Transitional Chilesaurus fills gap between major dinosaur groups

by Mary Caperton Morton
Wednesday, November 15, 2017

Chilesaurus, which lived during the Late Jurassic, was an early ornithiscian dinosaur that shared traits with other ornithischians as well as with theropods, according to new research. Credit: Nobu Tamura.

In 2015, a new dinosaur was discovered in southern Chile, but its odd set of characteristics left paleontologists scratching their heads: Was it a carnivore or an herbivore? A closer look at the bones of the dinosaur, named Chile­saurus, is helping scientists determine how it fit into the Late Jurassic landscape.

The enigmatic Chilesaurus has a head similar in shape to that of the predatory Velociraptor, but its teeth are flat and appear more suited to grinding up plant matter than tearing flesh. “Chilesaurus almost looks like it was stitched together from different animals, which is why it baffled everybody,” said Matthew Baron of the University of Cambridge in England and a co-author of a new study in Biology Letters in a statement. “Its weird mix of features places it in a key position in dinosaur evolution and helps to show how some of the really big splits between the major groups might have come about,” added co-author Paul Barrett of London’s Natural History Museum.

Originally, Chilesaurus was classified into the dinosaur group Theropoda, which includes so-called “lizard-hipped” dinosaurs like Velociraptors and tyrannosaurs. In the new study, however, after analyzing more than 450 anatomical features of early dinosaurs and dinosaur-like animals, Baron and Barrett found that Chilesaurus is a very early member of Ornithischia, the group of “bird-hipped” dinosaurs that includes large herbivores such as Stegosaurus and Triceratops. Nonetheless, Chilesaurus seems to be something of a transitional species, with a bird-like hip structure and other characteristics of herbivorous ornithischians but lacking the distinctive “beak” seen in many species in the group. The results suggest that Chilesaurus slots into the large gap between the known members of Theropoda and Ornithischia, the team wrote.

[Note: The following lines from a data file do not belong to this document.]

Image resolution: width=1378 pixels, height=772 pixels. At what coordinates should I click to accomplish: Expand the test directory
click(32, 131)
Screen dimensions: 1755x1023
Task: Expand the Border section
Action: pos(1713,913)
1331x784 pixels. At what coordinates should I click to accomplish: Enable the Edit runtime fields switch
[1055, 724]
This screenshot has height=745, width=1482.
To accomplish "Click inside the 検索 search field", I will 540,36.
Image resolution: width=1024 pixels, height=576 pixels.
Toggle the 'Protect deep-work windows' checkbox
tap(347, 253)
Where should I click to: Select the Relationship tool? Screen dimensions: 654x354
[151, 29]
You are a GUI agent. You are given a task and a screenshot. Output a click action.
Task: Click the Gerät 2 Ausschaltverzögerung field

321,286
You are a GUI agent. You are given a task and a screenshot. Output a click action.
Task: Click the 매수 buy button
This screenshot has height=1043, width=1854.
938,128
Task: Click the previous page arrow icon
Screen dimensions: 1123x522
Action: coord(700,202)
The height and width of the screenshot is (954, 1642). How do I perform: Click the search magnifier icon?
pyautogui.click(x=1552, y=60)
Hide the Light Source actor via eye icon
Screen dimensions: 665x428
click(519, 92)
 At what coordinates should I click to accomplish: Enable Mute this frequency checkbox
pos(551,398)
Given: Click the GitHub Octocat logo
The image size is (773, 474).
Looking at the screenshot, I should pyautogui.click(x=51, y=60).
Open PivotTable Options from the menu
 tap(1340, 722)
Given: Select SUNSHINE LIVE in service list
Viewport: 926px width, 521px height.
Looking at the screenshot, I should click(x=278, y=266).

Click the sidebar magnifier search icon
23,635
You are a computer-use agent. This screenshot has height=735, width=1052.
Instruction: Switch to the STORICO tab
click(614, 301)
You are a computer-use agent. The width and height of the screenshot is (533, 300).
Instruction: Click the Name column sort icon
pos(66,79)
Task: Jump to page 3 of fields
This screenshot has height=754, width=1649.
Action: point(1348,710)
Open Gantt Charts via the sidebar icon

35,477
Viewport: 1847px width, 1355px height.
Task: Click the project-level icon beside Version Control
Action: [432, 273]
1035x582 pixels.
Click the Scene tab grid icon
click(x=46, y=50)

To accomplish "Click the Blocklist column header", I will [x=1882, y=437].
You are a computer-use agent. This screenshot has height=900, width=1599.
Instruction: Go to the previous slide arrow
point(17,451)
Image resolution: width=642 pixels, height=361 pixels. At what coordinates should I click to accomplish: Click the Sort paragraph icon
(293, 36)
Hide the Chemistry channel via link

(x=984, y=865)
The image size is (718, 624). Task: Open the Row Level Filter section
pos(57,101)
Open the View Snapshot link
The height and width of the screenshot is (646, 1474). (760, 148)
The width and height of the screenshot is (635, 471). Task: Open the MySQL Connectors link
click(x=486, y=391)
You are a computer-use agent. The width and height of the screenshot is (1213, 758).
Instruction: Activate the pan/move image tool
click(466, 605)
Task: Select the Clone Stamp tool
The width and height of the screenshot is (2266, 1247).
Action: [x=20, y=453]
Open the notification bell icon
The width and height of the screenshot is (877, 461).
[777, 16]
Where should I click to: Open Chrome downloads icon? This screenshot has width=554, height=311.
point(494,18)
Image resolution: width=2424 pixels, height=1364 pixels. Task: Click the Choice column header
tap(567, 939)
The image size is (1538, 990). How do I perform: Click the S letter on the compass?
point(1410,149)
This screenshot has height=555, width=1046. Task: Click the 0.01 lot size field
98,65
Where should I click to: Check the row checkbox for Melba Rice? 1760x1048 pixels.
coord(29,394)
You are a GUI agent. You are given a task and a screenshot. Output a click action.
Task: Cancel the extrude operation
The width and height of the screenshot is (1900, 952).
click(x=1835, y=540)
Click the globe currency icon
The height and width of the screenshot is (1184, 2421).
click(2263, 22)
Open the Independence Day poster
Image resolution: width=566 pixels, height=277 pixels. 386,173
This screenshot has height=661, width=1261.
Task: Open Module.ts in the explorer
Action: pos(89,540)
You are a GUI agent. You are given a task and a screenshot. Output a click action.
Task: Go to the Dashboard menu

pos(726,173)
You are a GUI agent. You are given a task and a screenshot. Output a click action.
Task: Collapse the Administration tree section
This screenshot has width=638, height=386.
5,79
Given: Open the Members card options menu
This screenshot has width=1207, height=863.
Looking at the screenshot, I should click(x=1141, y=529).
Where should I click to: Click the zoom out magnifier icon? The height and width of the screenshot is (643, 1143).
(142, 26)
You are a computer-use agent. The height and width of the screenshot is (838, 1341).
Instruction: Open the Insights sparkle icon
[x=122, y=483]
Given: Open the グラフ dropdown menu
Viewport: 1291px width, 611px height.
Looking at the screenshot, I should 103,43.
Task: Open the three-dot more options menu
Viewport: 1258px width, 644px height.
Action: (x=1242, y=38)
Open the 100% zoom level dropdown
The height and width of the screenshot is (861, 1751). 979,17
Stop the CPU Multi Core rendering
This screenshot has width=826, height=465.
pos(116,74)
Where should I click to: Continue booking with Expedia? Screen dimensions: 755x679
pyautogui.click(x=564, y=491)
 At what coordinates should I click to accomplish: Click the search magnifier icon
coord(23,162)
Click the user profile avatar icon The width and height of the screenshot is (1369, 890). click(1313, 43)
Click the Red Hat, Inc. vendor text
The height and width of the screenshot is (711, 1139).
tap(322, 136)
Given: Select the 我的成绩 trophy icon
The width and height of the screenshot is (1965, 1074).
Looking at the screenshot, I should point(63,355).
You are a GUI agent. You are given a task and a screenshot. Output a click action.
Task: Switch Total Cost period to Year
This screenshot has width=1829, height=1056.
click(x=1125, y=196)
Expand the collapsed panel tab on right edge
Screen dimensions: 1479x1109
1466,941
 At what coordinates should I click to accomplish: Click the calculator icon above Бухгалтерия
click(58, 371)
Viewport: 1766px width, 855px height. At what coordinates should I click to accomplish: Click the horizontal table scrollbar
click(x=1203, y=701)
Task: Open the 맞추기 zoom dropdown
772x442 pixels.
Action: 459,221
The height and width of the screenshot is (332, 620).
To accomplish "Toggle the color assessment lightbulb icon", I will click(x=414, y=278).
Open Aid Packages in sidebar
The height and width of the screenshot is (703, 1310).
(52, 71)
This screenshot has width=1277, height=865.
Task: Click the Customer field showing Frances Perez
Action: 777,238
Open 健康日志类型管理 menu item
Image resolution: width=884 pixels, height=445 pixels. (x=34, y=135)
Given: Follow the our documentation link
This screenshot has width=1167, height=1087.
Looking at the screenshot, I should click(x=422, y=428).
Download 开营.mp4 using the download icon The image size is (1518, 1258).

“Before [Chilesaurus], there were no transitional specimens — we didn’t know what order these characteristics evolved in,” Baron said. The team suggested that bird-like hips may have allowed for more complex plant-consuming digestive systems to evolve, which in turn led to larger herbivorous ornithischians. “This [work] shows that in bird-hipped dinosaurs, the gut evolved first, and the jaws evolved later — it fills the gap quite nicely,” Baron said.